Quoted passage -
“Why should *I* be the one to look after her? There’s Wesley—her golden boy—let *him* step up.” That’s when I knew: in families with more than one child, someone always ends up the favourite, and someone else—the afterthought. The beloved one is excused, coddled, defended. The other? Blamed for every misfortune. In my family, that’s exactly how it was.
Mum adored my younger brother, Wesley. Me? I was the mistake. Once, in an argument, she spat at me: *”If it weren’t for you, I’d never have divorced your father.”* Those words burrowed into me like splinters, still festering years later. Back then, I couldn’t fathom how a mother could say such a thing to her own child. *I* hadn’t asked to be born. But Mum seemed to think otherwise.
After the split, she dumped me on my father’s parents—like luggage. I was seven. Suddenly, I was in a stranger’s house, without her. Nan and Grandad were kind, though. They became my real family. Meanwhile, Mum devoted herself to Wesley—fussing, fretting, fishing him out of trouble even as an adult, bailing him out of debts, cleaning up his messes with the law.
Later, she sold her big four-bedroom house in Chelsea just to buy *him* a flat. I only heard about it through the grapevine. Not a thought spared for me. She poured everything into him—love, money, sanity. As for me? Erased.
I’ve lived in Manchester for years now. Married, raised a daughter. We’ve even got a grandson—my girl lives in the flat Nan and Grandad left her. Quiet. Stable. No debts. Mum and I barely spoke. Why would we? We’re strangers.

Work instruction 1 - Condense the paragraph of the family account that begins "After the split, she dumped me" into a short bulleted list that keeps its main facts.
Work instruction 2 - In the family account, where was the house that the mother sold in order to buy Wesley a flat?
Draw only on the family account above when completing the work.

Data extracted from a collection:
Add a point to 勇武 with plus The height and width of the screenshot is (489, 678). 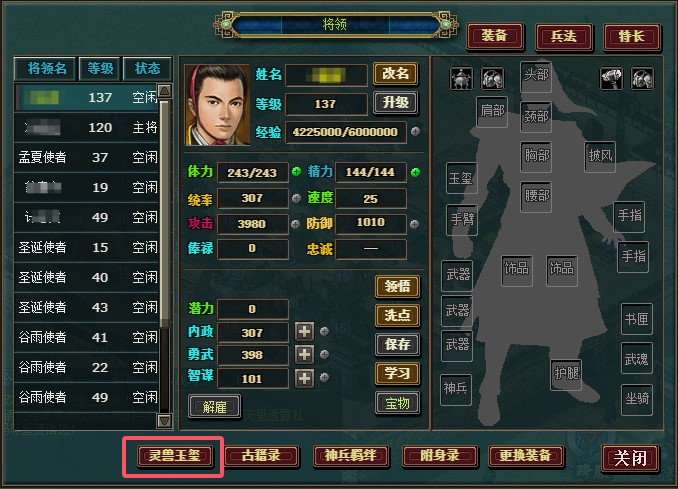(x=304, y=355)
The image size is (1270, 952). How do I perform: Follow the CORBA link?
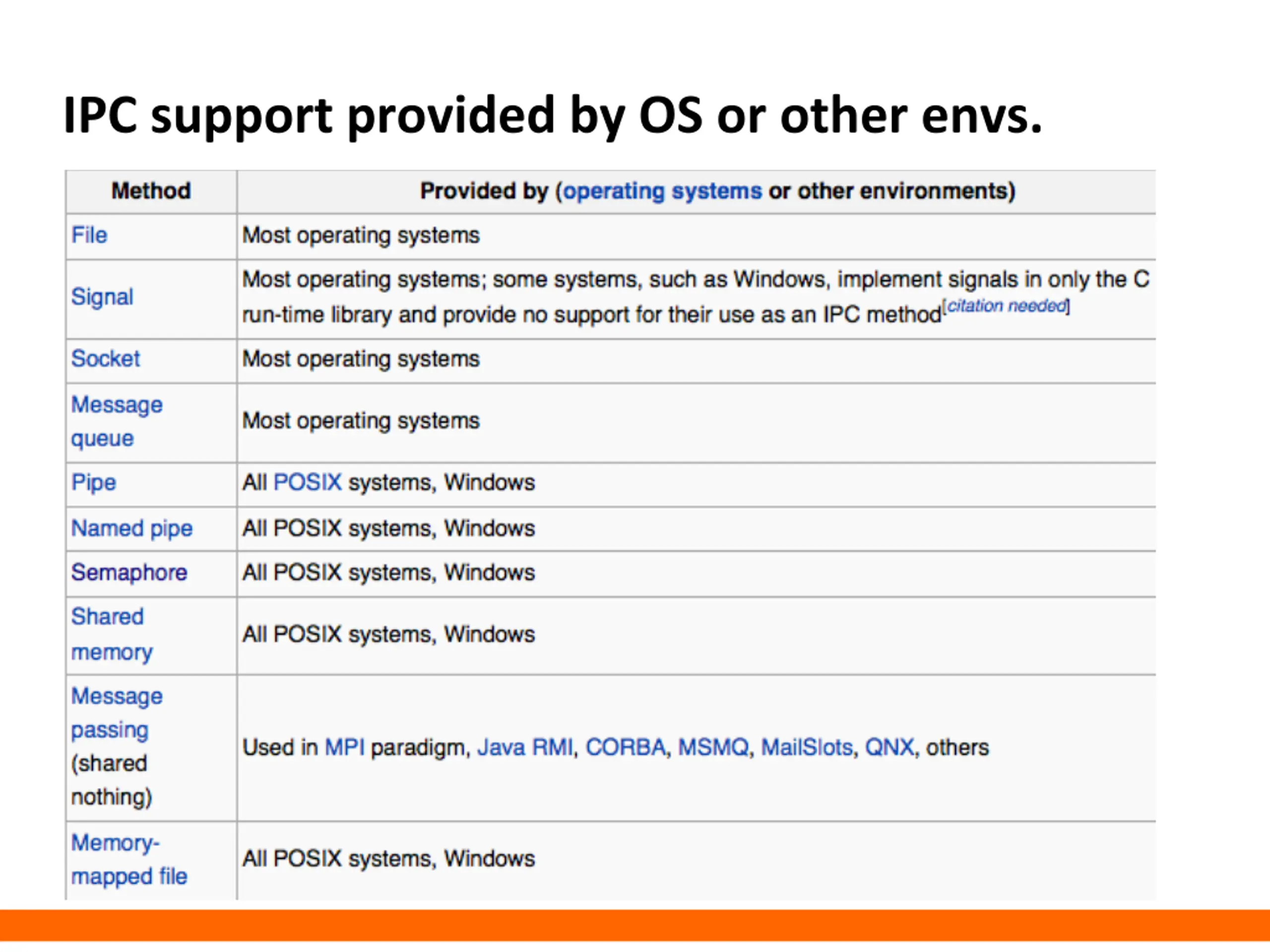625,747
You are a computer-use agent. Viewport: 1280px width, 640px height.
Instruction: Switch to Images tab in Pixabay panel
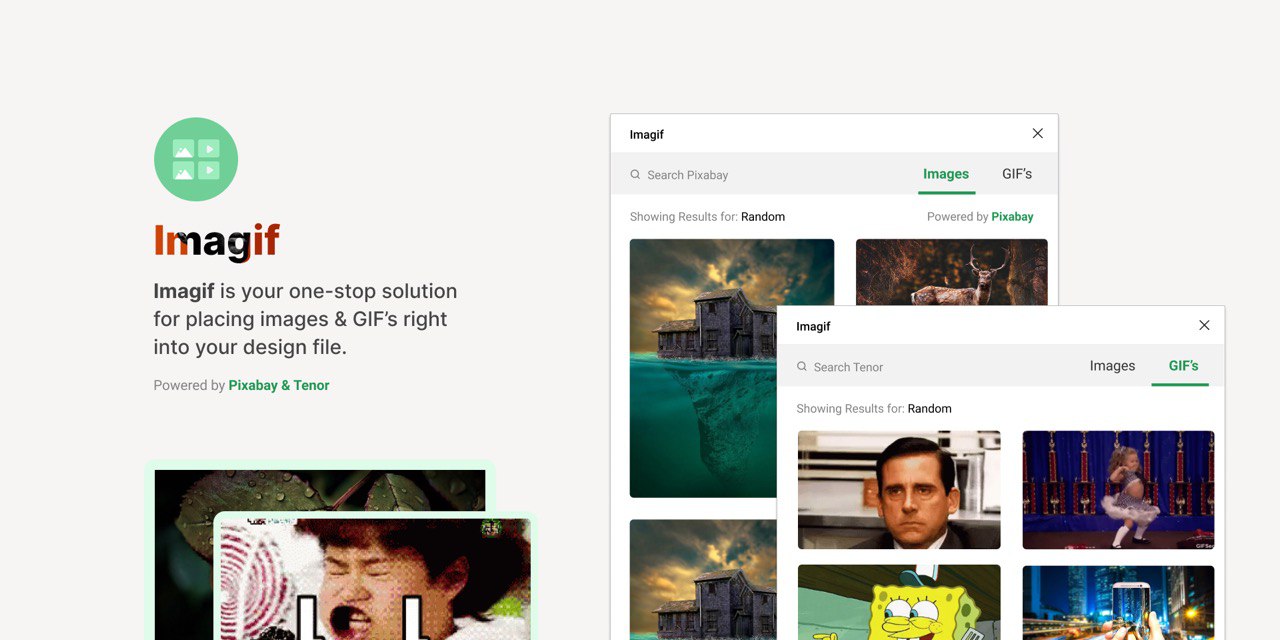coord(945,174)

Answer area 1 -
- After the divorce, the mother left the narrator, then seven, with the father's parents.
- Nan and Grandad were kind and became the narrator's real family.
- The mother devoted herself to Wesley, getting him out of trouble even as an adult, paying his debts and dealing with his problems with the law.

Answer area 2 - It was in Chelsea.